作業内容 — 以下の記録をすべて、1行を1つの文字列とするJSONリストに整えてください。空行は含めない。
================
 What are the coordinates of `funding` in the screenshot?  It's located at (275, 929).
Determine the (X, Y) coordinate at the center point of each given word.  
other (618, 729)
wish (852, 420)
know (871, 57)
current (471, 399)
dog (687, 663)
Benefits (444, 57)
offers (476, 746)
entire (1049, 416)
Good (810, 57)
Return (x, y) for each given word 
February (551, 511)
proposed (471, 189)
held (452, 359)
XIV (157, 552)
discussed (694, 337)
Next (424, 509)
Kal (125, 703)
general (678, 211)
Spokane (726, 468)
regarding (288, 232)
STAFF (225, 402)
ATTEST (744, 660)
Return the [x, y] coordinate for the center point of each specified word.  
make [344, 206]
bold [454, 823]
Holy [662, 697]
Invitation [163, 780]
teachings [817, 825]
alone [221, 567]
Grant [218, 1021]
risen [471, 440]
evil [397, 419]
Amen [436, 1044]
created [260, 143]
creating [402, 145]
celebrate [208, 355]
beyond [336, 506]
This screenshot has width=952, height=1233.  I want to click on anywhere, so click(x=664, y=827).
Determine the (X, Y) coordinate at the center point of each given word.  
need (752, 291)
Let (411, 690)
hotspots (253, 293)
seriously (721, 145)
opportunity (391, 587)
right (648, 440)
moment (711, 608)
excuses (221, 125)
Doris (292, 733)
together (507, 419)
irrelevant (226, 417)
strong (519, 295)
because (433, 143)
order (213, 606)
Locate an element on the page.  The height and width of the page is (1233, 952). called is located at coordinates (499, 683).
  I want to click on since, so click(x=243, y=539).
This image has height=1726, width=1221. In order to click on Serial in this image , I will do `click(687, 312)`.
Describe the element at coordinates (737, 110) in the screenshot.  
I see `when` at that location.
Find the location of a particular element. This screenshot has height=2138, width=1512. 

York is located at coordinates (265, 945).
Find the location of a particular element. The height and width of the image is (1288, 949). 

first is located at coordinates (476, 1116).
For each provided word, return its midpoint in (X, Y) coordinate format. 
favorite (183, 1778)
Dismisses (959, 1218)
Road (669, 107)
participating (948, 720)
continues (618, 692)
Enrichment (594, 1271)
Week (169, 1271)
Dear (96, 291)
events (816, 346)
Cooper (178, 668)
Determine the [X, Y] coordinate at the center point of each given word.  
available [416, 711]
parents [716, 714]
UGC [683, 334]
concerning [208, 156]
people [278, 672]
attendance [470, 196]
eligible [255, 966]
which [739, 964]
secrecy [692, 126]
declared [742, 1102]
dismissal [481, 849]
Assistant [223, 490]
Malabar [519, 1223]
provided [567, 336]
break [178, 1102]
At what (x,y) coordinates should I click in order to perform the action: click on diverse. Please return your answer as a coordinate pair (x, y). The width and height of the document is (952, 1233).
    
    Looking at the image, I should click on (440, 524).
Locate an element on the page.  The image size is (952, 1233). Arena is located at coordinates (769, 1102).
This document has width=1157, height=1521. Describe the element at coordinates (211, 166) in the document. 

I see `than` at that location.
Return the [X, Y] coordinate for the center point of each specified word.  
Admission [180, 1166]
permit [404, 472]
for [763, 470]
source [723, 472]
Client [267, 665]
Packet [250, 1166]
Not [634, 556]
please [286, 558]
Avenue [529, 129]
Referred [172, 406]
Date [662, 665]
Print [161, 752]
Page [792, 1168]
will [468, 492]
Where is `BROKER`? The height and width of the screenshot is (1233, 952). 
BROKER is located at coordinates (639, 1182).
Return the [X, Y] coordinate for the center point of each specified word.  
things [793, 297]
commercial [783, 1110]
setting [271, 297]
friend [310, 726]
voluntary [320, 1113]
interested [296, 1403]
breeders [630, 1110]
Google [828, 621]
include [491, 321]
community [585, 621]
================
回答 —
[
  " What are the coordinates of `funding` in the screenshot?  It's located at (275, 929).",
  "Determine the (X, Y) coordinate at the center point of each given word.  ",
  "other (618, 729)",
  "wish (852, 420)",
  "know (871, 57)",
  "current (471, 399)",
  "dog (687, 663)",
  "Benefits (444, 57)",
  "offers (476, 746)",
  "entire (1049, 416)",
  "Good (810, 57)",
  "Return (x, y) for each given word ",
  "February (551, 511)",
  "proposed (471, 189)",
  "held (452, 359)",
  "XIV (157, 552)",
  "discussed (694, 337)",
  "Next (424, 509)",
  "Kal (125, 703)",
  "general (678, 211)",
  "Spokane (726, 468)",
  "regarding (288, 232)",
  "STAFF (225, 402)",
  "ATTEST (744, 660)",
  "Return the [x, y] coordinate for the center point of each specified word.  ",
  "make [344, 206]",
  "bold [454, 823]",
  "Holy [662, 697]",
  "Invitation [163, 780]",
  "teachings [817, 825]",
  "alone [221, 567]",
  "Grant [218, 1021]",
  "risen [471, 440]",
  "evil [397, 419]",
  "Amen [436, 1044]",
  "created [260, 143]",
  "creating [402, 145]",
  "celebrate [208, 355]",
  "beyond [336, 506]",
  "This screenshot has width=952, height=1233.  I want to click on anywhere, so click(x=664, y=827).",
  "Determine the (X, Y) coordinate at the center point of each given word.  ",
  "need (752, 291)",
  "Let (411, 690)",
  "hotspots (253, 293)",
  "seriously (721, 145)",
  "opportunity (391, 587)",
  "right (648, 440)",
  "moment (711, 608)",
  "excuses (221, 125)",
  "Doris (292, 733)",
  "together (507, 419)",
  "irrelevant (226, 417)",
  "strong (519, 295)",
  "because (433, 143)",
  "order (213, 606)",
  "Locate an element on the page.  The height and width of the page is (1233, 952). called is located at coordinates (499, 683).",
  "  I want to click on since, so click(x=243, y=539).",
  "This image has height=1726, width=1221. In order to click on Serial in this image , I will do `click(687, 312)`.",
  "Describe the element at coordinates (737, 110) in the screenshot.  ",
  "I see `when` at that location.",
  "Find the location of a particular element. This screenshot has height=2138, width=1512. ",
  "York is located at coordinates (265, 945).",
  "Find the location of a particular element. The height and width of the image is (1288, 949). ",
  "first is located at coordinates (476, 1116).",
  "For each provided word, return its midpoint in (X, Y) coordinate format. ",
  "favorite (183, 1778)",
  "Dismisses (959, 1218)",
  "Road (669, 107)",
  "participating (948, 720)",
  "continues (618, 692)",
  "Enrichment (594, 1271)",
  "Week (169, 1271)",
  "Dear (96, 291)",
  "events (816, 346)",
  "Cooper (178, 668)",
  "Determine the [X, Y] coordinate at the center point of each given word.  ",
  "available [416, 711]",
  "parents [716, 714]",
  "UGC [683, 334]",
  "concerning [208, 156]",
  "people [278, 672]",
  "attendance [470, 196]",
  "eligible [255, 966]",
  "which [739, 964]",
  "secrecy [692, 126]",
  "declared [742, 1102]",
  "dismissal [481, 849]",
  "Assistant [223, 490]",
  "Malabar [519, 1223]",
  "provided [567, 336]",
  "break [178, 1102]",
  "At what (x,y) coordinates should I click in order to perform the action: click on diverse. Please return your answer as a coordinate pair (x, y). The width and height of the document is (952, 1233).",
  "    Looking at the image, I should click on (440, 524).",
  "Locate an element on the page.  The image size is (952, 1233). Arena is located at coordinates (769, 1102).",
  "This document has width=1157, height=1521. Describe the element at coordinates (211, 166) in the document. ",
  "I see `than` at that location.",
  "Return the [X, Y] coordinate for the center point of each specified word.  ",
  "Admission [180, 1166]",
  "permit [404, 472]",
  "for [763, 470]",
  "source [723, 472]",
  "Client [267, 665]",
  "Packet [250, 1166]",
  "Not [634, 556]",
  "please [286, 558]",
  "Avenue [529, 129]",
  "Referred [172, 406]",
  "Date [662, 665]",
  "Print [161, 752]",
  "Page [792, 1168]",
  "will [468, 492]",
  "Where is `BROKER`? The height and width of the screenshot is (1233, 952). ",
  "BROKER is located at coordinates (639, 1182).",
  "Return the [X, Y] coordinate for the center point of each specified word.  ",
  "things [793, 297]",
  "commercial [783, 1110]",
  "setting [271, 297]",
  "friend [310, 726]",
  "voluntary [320, 1113]",
  "interested [296, 1403]",
  "breeders [630, 1110]",
  "Google [828, 621]",
  "include [491, 321]",
  "community [585, 621]"
]